The cheek, really, of Delice not coming cap-in-hand to London first, if not for London's sake, but so that London-based journalists can spare Delice the embarrassment of choosing Birmingham when they could have suggested Ludlow, Cambridge or, in a few years when the requisite top chef has made his mark, Nottingham.

Update: Rebecca Seal, the author of the original post has now commented:
I'm not bashing Birmingham at all - I'm sure it's a brilliant place to live (and eat).

And yet the article starts with the question above and ends with:
Which towns have a proper food culture that's worth shouting about?

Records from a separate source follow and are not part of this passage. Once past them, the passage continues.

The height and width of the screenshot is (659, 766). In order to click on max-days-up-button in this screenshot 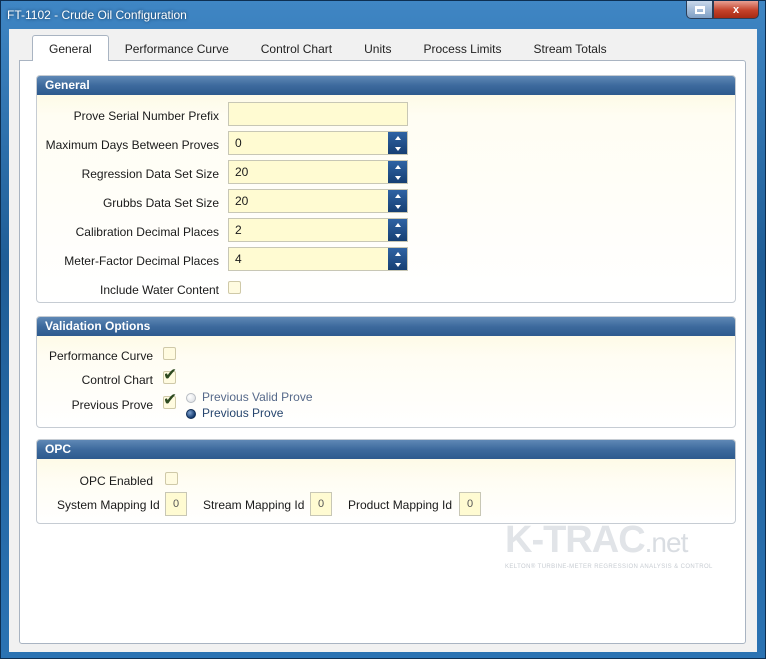, I will do `click(398, 138)`.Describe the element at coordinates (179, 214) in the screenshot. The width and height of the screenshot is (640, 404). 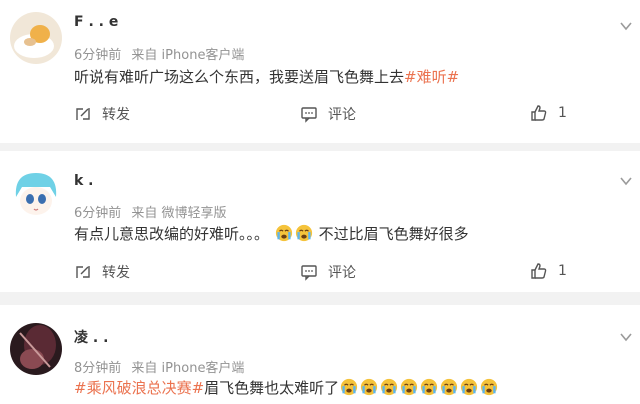
I see `comment-source: 来自 微博轻享版` at that location.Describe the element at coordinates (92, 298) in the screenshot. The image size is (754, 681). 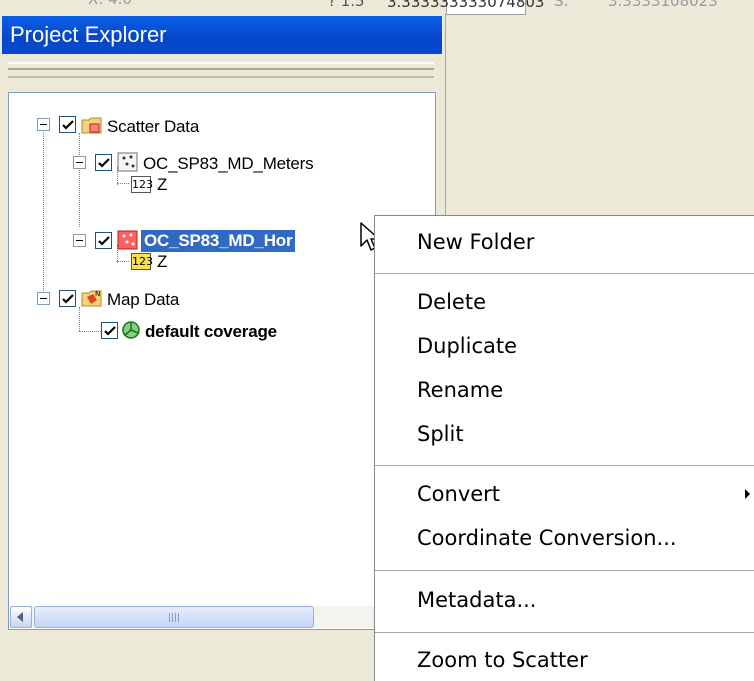
I see `map-folder-icon: N` at that location.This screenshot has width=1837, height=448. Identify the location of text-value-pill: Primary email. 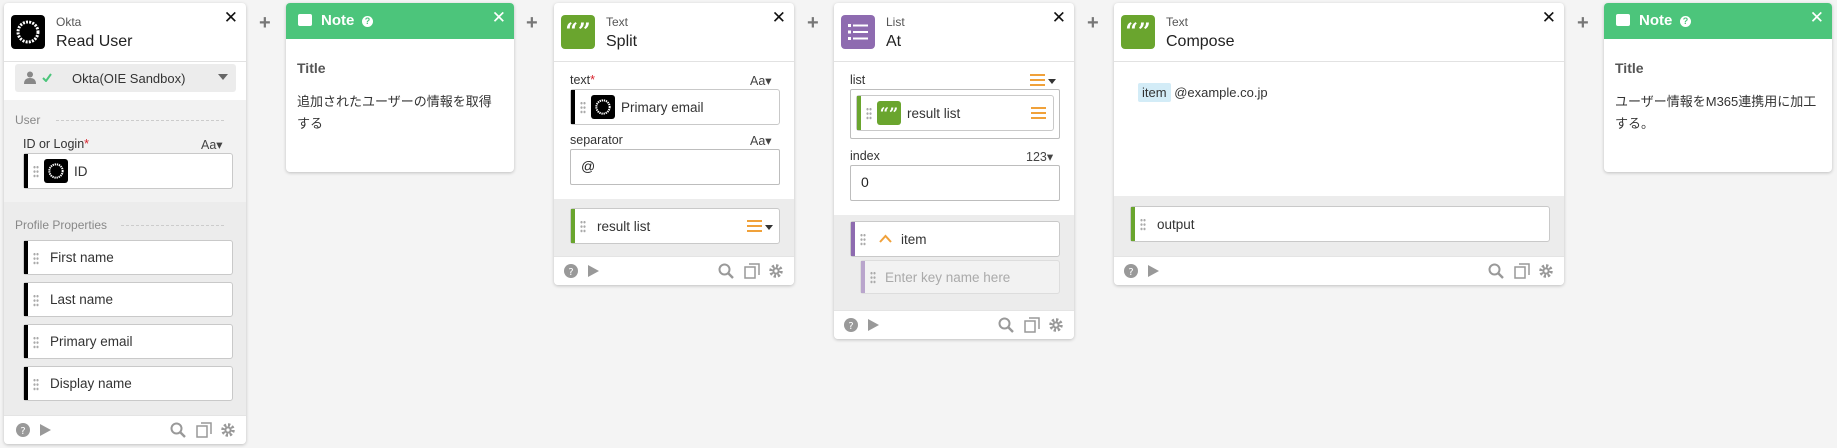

I'm sure the condescension wasn't entirely intended, but the whole article suggests Birmingham is neither qualified nor has a proper food culture. I don't know enough about Birmingham to really comment about that, but I'd be unwilling to just dismiss it out of hand. It's obvious that, as she hasn't done a lick of research, Ms Seal doesn't know enough either.

I suppose that's why the proper part of the Guardian has qualifed sub-editors.

It isn't just about Birmingham. I'm sure if the city in question were Sheffield or Leeds or wherever the same comment would be made. It's telling that in Ms Seal's later comment she adds:

However, while I'm not pleading penury, the Observer's budget definitely doesn't extend to sending me, or any of us, off to eat all over the country

It really should, shouldn't it?

Bad Science On Placebos

As Ben Goldacre of The Guardian points out, one of the most interesting thing about placebos is that they work. The effect can also effect the potency of some drugs that should work on a purely chemical level:

[A] study by Daniel Moerman looked at 117 studies of ulcer drugs from 1975 to 1994 and found that the drugs may interact in a way you might not expect: culturally, rather than pharmacodynamically.

Cimetidine was one of the first anti-ulcer drugs on the market, and it is still in use today. In 1975, when it was brand new, it eradicated 80% of ulcers, on average, in various different trials. But as time passed the success rate of cimetidine - this very same drug - deteriorated to just 50%.

This deterioration seems to have occurred particularly after the introduction of ranitidine, a competing and supposedly superior drug.